Phoenix.
Chapter 36
Juno
Fire embraces me like an old friend.
The flames that should burn instead caress my skin, wrapping around my body in ribbons of heat and light. For one terrifying moment, I’m certain I’ve made a fatal mistake—walking into fire to reach Dorian.
Then something shifts inside me. Not memory, but deeper—cellular recognition. The fire isn’t my enemy. It’s part of me. Has always been part of me.
My skin begins to glow from within, light pushing outward through every pore. My body stretches, changes, transforms. Bones hollow. Muscles reconfigure. I should be screaming in agony, but the sensation is exquisite—like shedding a too-tight skin I never knew I wore.
Wings erupt from my back—not scaled like a dragon’s, but feathered with light. My arms extend, fingers elongating into primary feathers that shimmer with golden fire. My visionsharpens until I can count the scales on the dragons surrounding Dorian.
Dorian.

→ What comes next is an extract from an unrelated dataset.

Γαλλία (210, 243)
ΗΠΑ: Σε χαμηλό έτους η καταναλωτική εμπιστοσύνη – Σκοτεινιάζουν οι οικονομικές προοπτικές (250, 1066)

My love. Chained and bleeding on the ground.
The sight of him—broken, wounded—ignites something ferocious inside me. Protective rage floods my system, burning away the last of my fear. Without conscious thought, I push upward, wings catching the night air.
I’m flying.
Flying!
The sensation is indescribable—freedom and power and rightness. Just like he told me the day that I died. I remember it now; so much is clear.
I bank sharply, circling the flame barrier, seeing everything with impossible clarity. Dorian’s blood pooling beneath him. The chains cutting into his wrists. The man standing over him, holding a glowing shard—his face a mask of shock as he stares upward at me.
Three dragons break formation, launching into the air to intercept me. Their massive wings beat powerfully, scaled bodies sleek and deadly as they climb toward my position.
I should be terrified. I’m not.
Power thrums through me, gathering in my chest, spreading down my wings. I don’t know how I know what to do—I just do. As the first dragon reaches me, jaws opening to reveal razor teeth, I extend my wings fully and release.
Golden fire explodes outward in a perfect circle. It engulfs the attacking dragon completely. There’s no time for it to scream—one moment, it exists, the next, there’s nothing but ash drifting on thermal currents. Just like Tyler. Gone in an instant.
The other two dragons falter, backwinging frantically. Too late. My fire finds them, too, erasing them from existence as effortlessly as breathing.
Below, mayhem takes over. The man with the Shard—I recognize him now as the leader who held Dorian captive in my vision—exchanges a quick glance with a blonde woman whose eyes glow with the same unnatural light as the crystal he holds. Without a word, they turn and flee, taking the remaining dragons with them.
I could pursue them. Some part of me wants to—the part that burns with righteous fury at what they’ve done to Dorian. But his life matters more than vengeance.
I dive, wings folding close to my body, plummeting toward the circle of fire. The flames part as I pass through them, landing beside Dorian’s broken form.
“Juno,” he whispers, eyes glazed with pain. Blood coats his chest, spreading in an alarming pool beneath him.
I reach for the chains binding his wrists. As my transformed hands touch the metal, it glows white-hot, then dissolves into nothing. The restraints fall away, but Dorian doesn’t move. His breathing comes in shallow gasps, skin ashen beneath his tan.
Freeing him isn’t enough. He’s dying.
The knowledge hits me with terrible certainty. These wounds are fatal—he’s lost too much blood, and something about the chains has prevented his supernatural healing.
But I know what will save him. The knowledge appears in my mind fully formed, as if it’s always been there, waiting for this moment.
The Heartstone.
I gather Dorian in my arms, cradling him against my body. He feels lighter than he should, or perhaps I’m stronger in this form. His head lolls against my chest, eyes fluttering.
“Stay with me,” I whisper, voice resonating with harmonics that weren’t there before. “Please, stay with me.”